_Work request_
Reproduce, word for word, the part of the WarioWare review below that opens with the words containing "All of these" and closes with "wants me to do?".

_Excerpted passage_
*** Begin section ***

All of these characters can be used for a typically bewildering array of microgames: avoiding a falling statue, turning the arms of a swimmer, hitting a target with a bow and arrow, eating apples. But so can some really weird characters, like Orbulon the alien, who now sucks up objects beneath him using a tractor beam. The roster grows and grows, and each section in the story mode tasks you with first choosing a loadout - a crew - of several characters who you will control one by one as you move through the next stack of microgames. It's that panic again, but smartly doubled: what does the game want me to do, and how does this character work and how do I make this character do what the game wants me to do?
Ultimately, none of this would matter if the microgames weren't good. Reader: they are often glorious. I am particularly fond of the games that use material physics - cover up cat poo with clumps of litter, push a teabag around in water to brew tea - but in truth there are crackers waiting everywhere. The Nintendo-themed games now include entries that draw on Splatoon and recent Donkey Kongs, while all of life and more goes into the shredder with games about food, gardening, fairytales, outer space. The bosses that end each section are decent and as ever the aesthetic changes as swiftly as the games. Line drawings one minute, anime the next, watercolours: it's a riot of imagination and - often - observation.
Listen: because you have to be able to control each microgame with any character, there is an emphasis on nudging, I would say. This is the WarioWare with lots of games about nosing things into position or pushing stuff around and out of the way. But just as the first WarioWare revelled in the astonishing things you can do with a single button, Get It Together! wrings some ingenious results from its own limitations. I'm tempted to say it's the best crop of games since Twisted. And because there's your avatar on screen batting stuff about, it can be thrillingly dynamic stuff.
The wonderfully silly campaign is just the start of things, as ever. Beyond that you have a Play-o-pedia that allows you to search for and play specific microgames you've encountered, racking up huge scores. Then there's a funny little Crew section where you can buy items for your characters to level them up and unlock art and customisation options. Missions, meanwhile, encourage you to play the game in certain ways to earn points, while the Wario Cup is a series of ranked challenges that change every week. This week's, for example, is a boss rush in which you control two characters at once.
Speaking of that, the main campaign and all microgames support two players, one with each Joy-Con (local wireless is also supported), and Get It Together!'s final treat supports up to four. Variety Packs offer everything from a keep-the-ball-up challenge to a sort of endless platformer, a 2D volleyball game, and a microgamified spin on air hockey or territory capture. Even the simplest challenge becomes tricky when you have a friend "helping".
There's lovely stuff here, enough to offer that potholing sense of antic richness which is always part of the WarioWare deal. What words to use for a game like this? Capsule toys abound in the menus, as ever, but what this really reminds me of is the days when cereal used to come with a little plastic doodad of some kind in it to tempt you to buy it, and you'd buy it and then thrust your hand down into the packet, past the crispies or flakes or whatever they were, with no idea quite what delight you would find. Brilliant! And in WarioWare's case, panic inducing. But in a good way.

*** End section ***

_Input data_
*** Begin section ***

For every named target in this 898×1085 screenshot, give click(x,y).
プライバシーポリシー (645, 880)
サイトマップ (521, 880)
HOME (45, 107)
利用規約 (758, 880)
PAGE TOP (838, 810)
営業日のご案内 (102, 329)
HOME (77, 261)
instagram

*** End section ***

_Result of the task_
All of these characters can be used for a typically bewildering array of microgames: avoiding a falling statue, turning the arms of a swimmer, hitting a target with a bow and arrow, eating apples. But so can some really weird characters, like Orbulon the alien, who now sucks up objects beneath him using a tractor beam. The roster grows and grows, and each section in the story mode tasks you with first choosing a loadout - a crew - of several characters who you will control one by one as you move through the next stack of microgames. It's that panic again, but smartly doubled: what does the game want me to do, and how does this character work and how do I make this character do what the game wants me to do?